BACKGROUND: Epidemiologic data suggest that patients with systemic lupus erythematosus (SLE) have a lower risk of breast cancer than women in the general population. In light of mechanistic studies suggesting that anti-DNA antibodies have anti-cancer effects, we sought to examine breast cancer risk in autoantibody strata in a well-characterized SLE cohort. METHODS:SLEpatients without a cancer diagnosis prior to entry in the Hopkins Lupus Cohort were studied (N = 2431).
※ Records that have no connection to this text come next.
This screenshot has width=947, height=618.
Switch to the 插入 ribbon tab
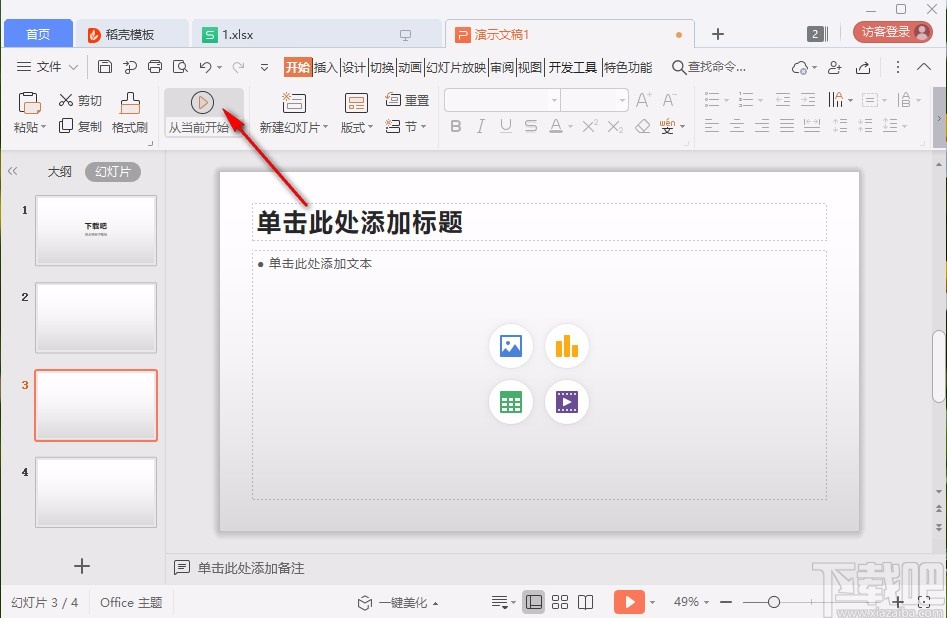[326, 67]
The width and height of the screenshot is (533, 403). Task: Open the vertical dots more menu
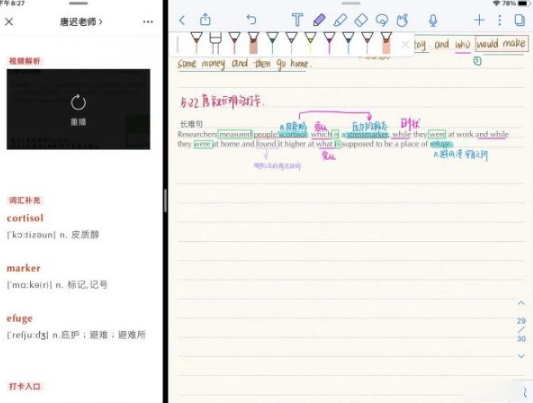pos(499,20)
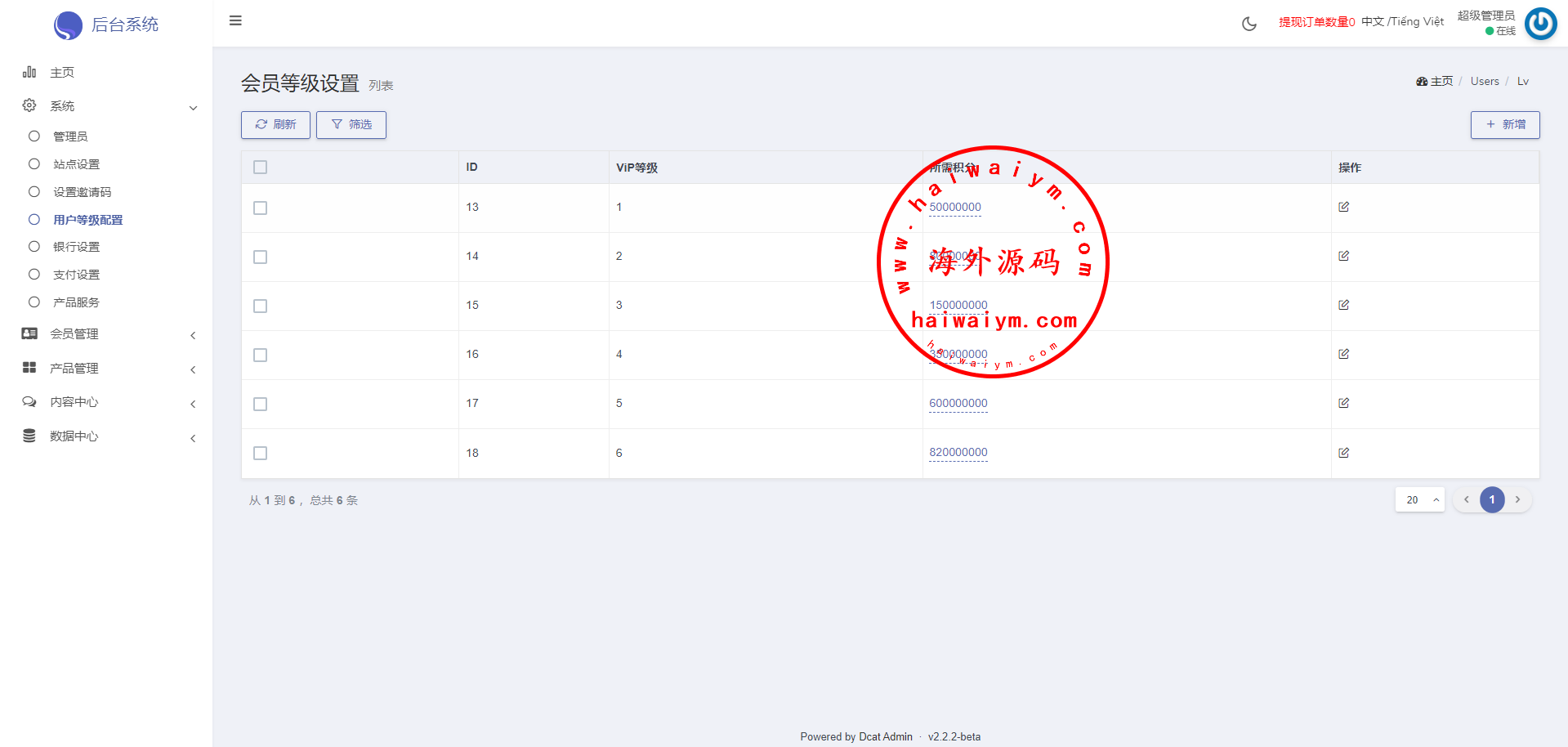1568x747 pixels.
Task: Go to next page arrow in pagination
Action: coord(1517,499)
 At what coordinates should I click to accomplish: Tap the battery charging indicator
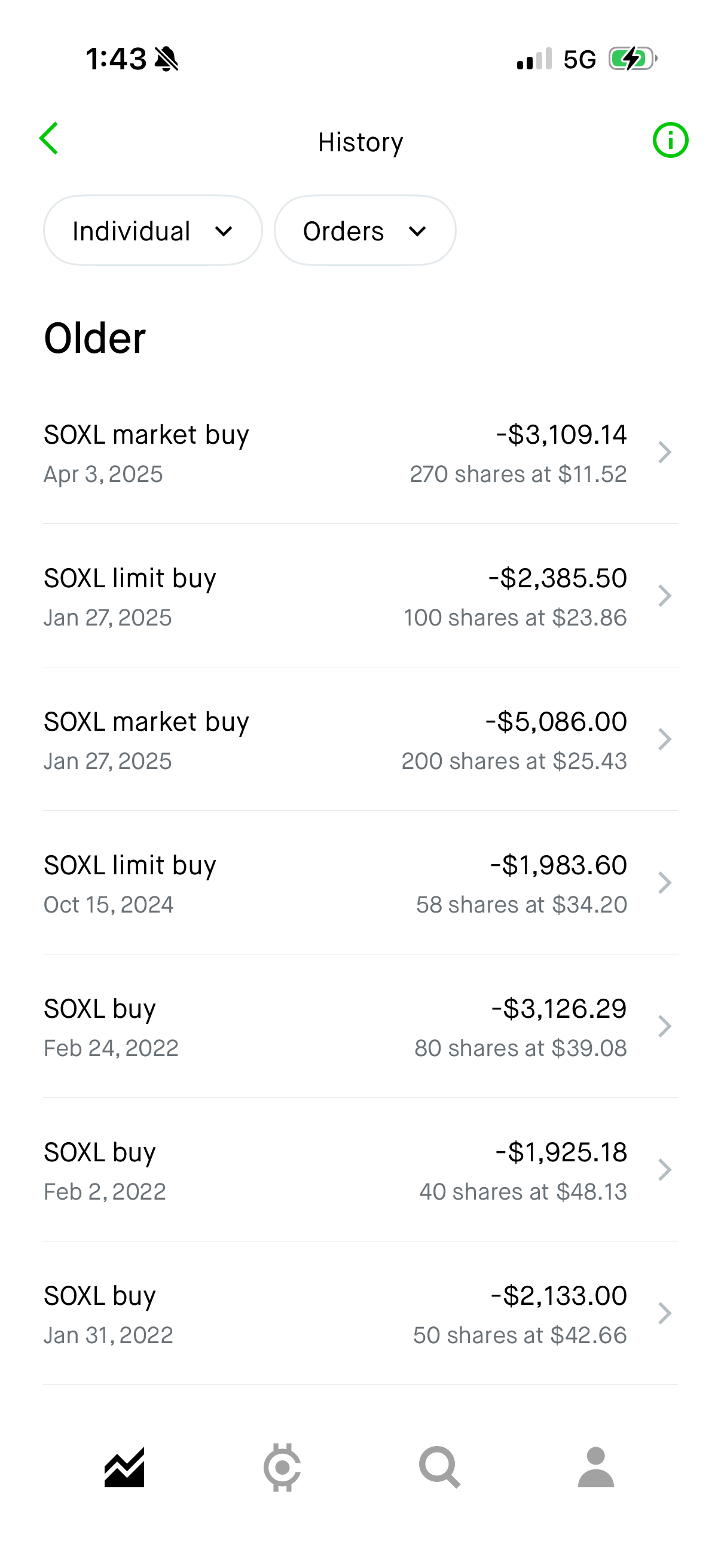[x=632, y=59]
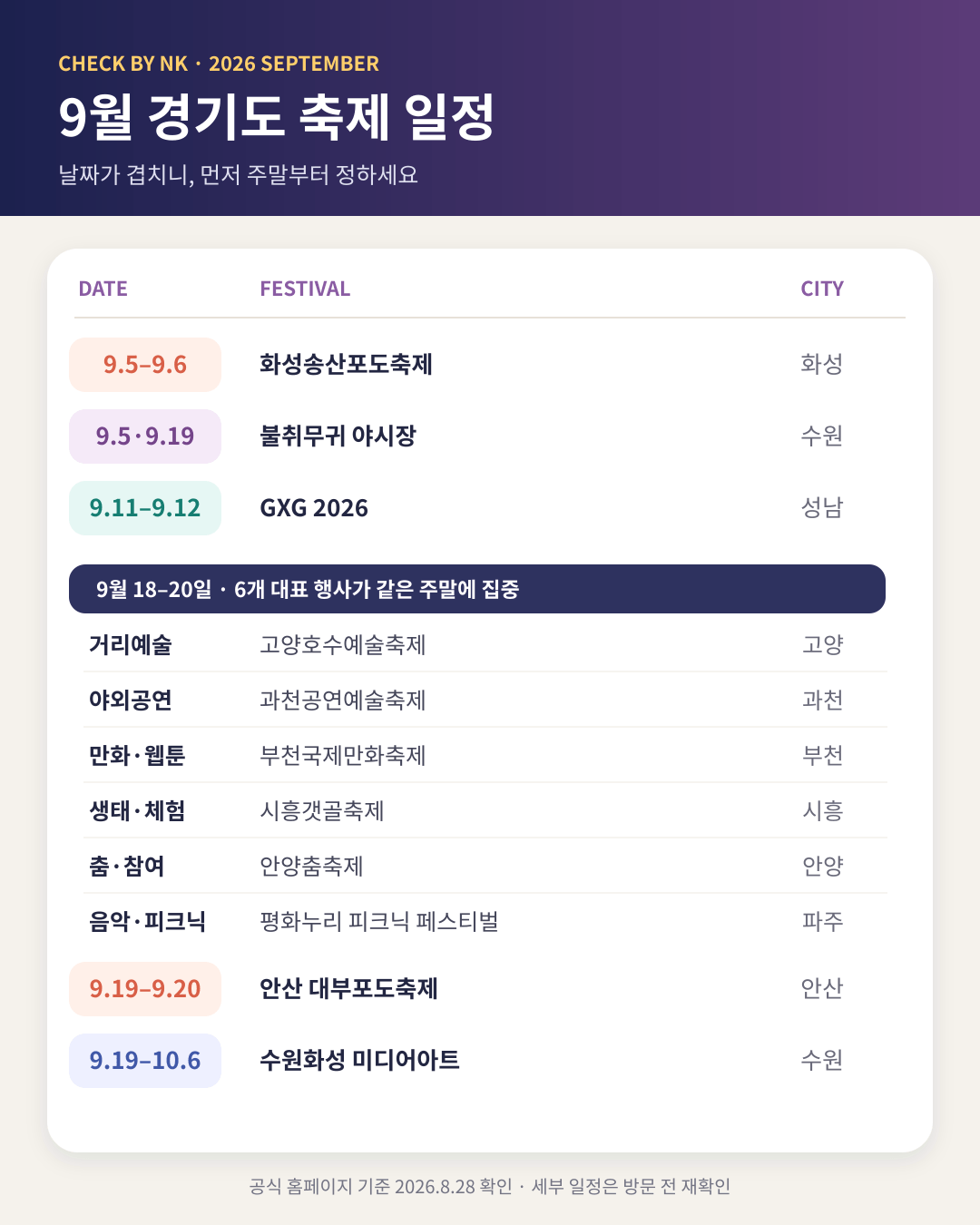Select the 9.5·9.19 purple date badge
Screen dimensions: 980x1225
coord(145,436)
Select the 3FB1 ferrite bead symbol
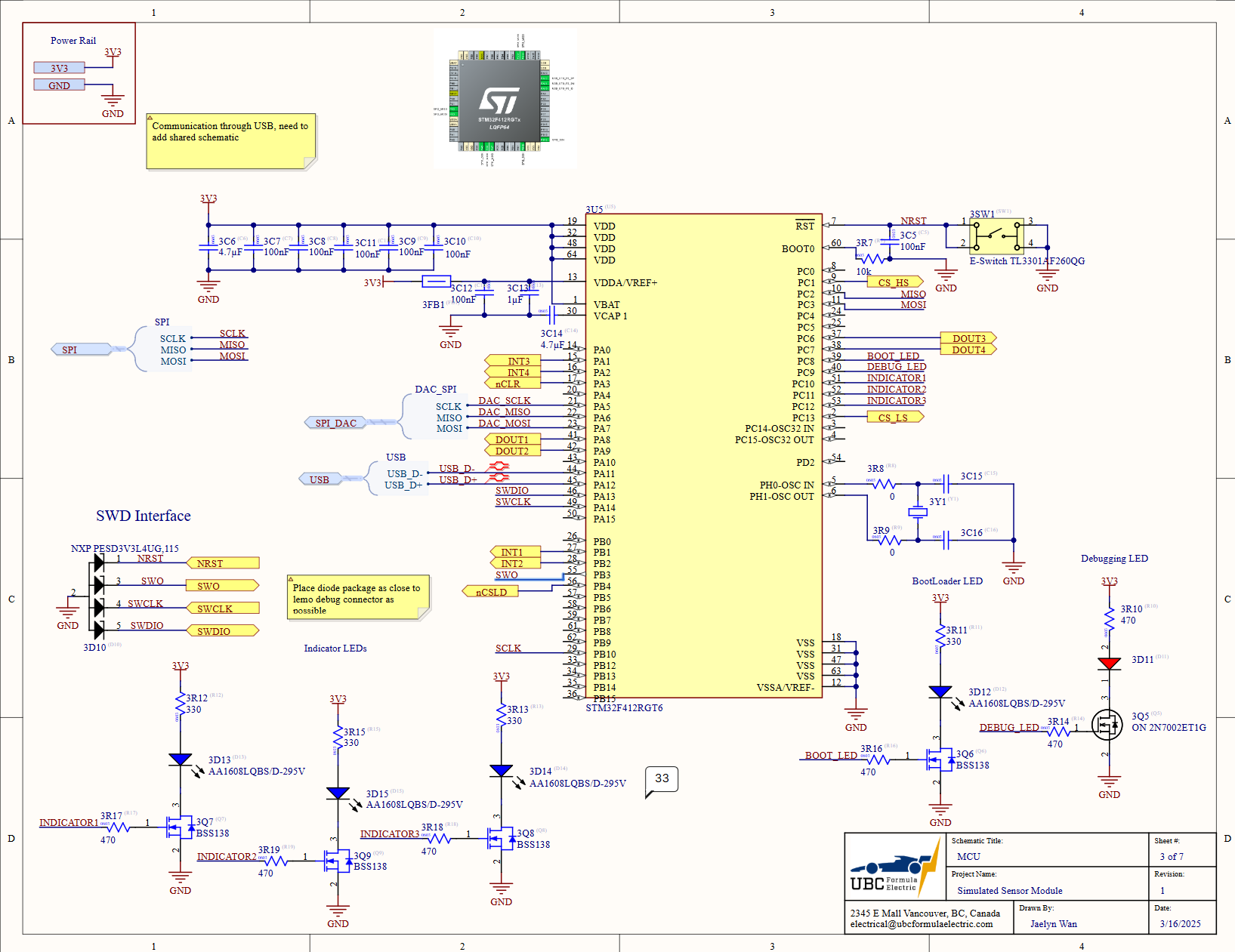The width and height of the screenshot is (1235, 952). (436, 282)
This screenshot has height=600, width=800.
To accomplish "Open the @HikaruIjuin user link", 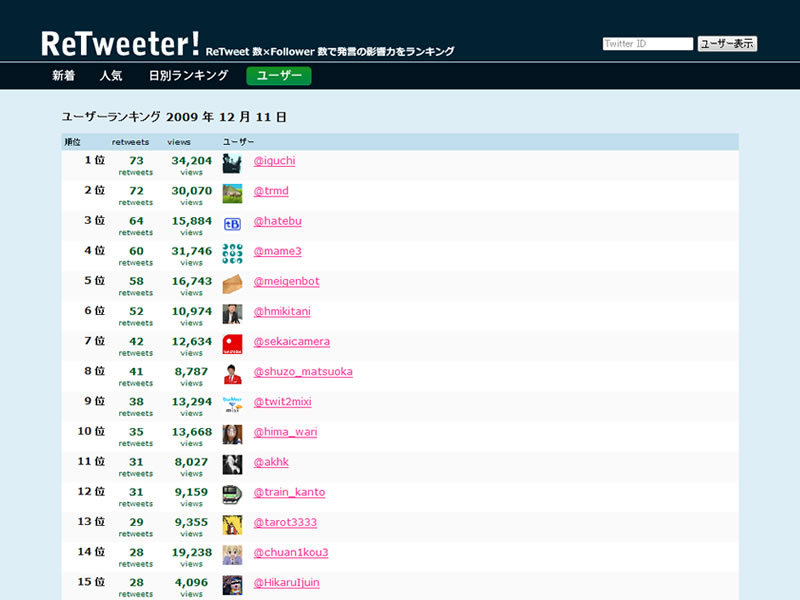I will [286, 582].
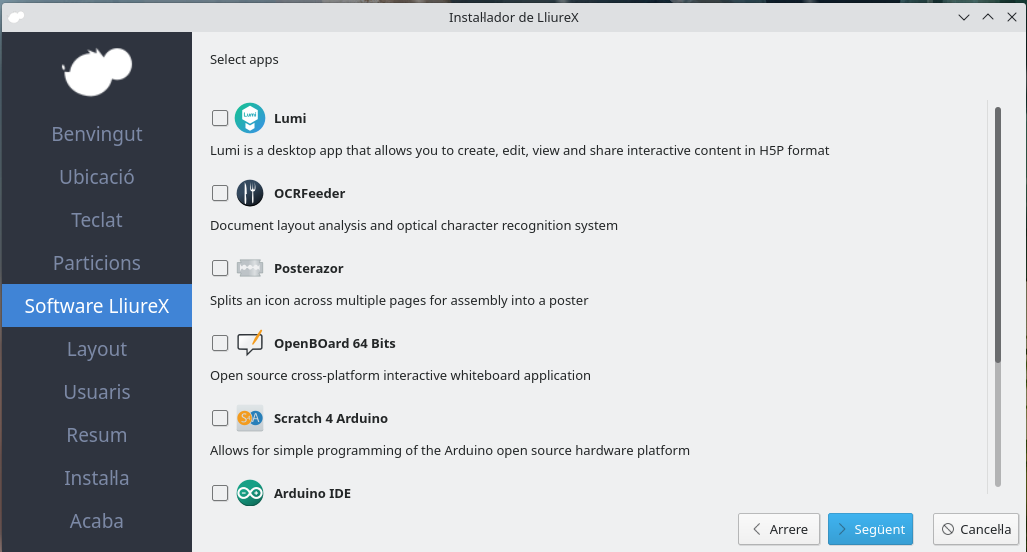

Overall and site-specific cancer incidence was calculated in racial strata and compared with the US Surveillance, Epidemiology and End Results (SEER) registry. Breast cancer incidence was further examined in autoantibody subsets. Patients were considered positive for an autoantibody if they were ever positive for a specificity during their disease course. RESULTS:Patients with SLE had a 37% lower risk of breast cancer (SIR 0.63, 95% CI 0.39-0.95). The risk of HPV-associated cancers (SIR 4.39, 95% CI 2.87-6.44) and thyroid cancer (SIR 2.27, 95% CI 1.04-4.30) was increased. Cancer risk varied by race, with breast cancer protection occurring in non-African Americans (SIR 0.29, 95% CI 0.11-0.63) and the increased risk of HPV-associated cancers occurring in African Americans (SIR 7.23, 95% CI 4.35-11.3). Breast cancer risk was decreased in patients ever positive for anti-dsDNA (SIR 0.55, 95% CI 0.29-0.96), anti-La (SIR 0.00, 95% CI 0.00-0.78), and lupus anticoagulant (SIR 0.37, 95% CI 0.10-0.94). Patients who were positive for fewer (0-2) SLE autoantibodies did not have a lower risk of breast cancer (SIR 0.84, 95% CI 0.47-1.39), but patients with 3+ autoantibodies had a 59% decreased risk (SIR 0.41, 95% CI 0.16-0.84). CONCLUSIONS: Positivity for multiple SLE autoantibodies was associated with a lower risk of breast cancer, supporting the hypothesis that a highly diversified immune response may exert an anti-cancer effect against some cancers. Validation of racial differences in cancer risk in SLE is required to determine whether cancer screening strategies should be targeted to racial subgroups.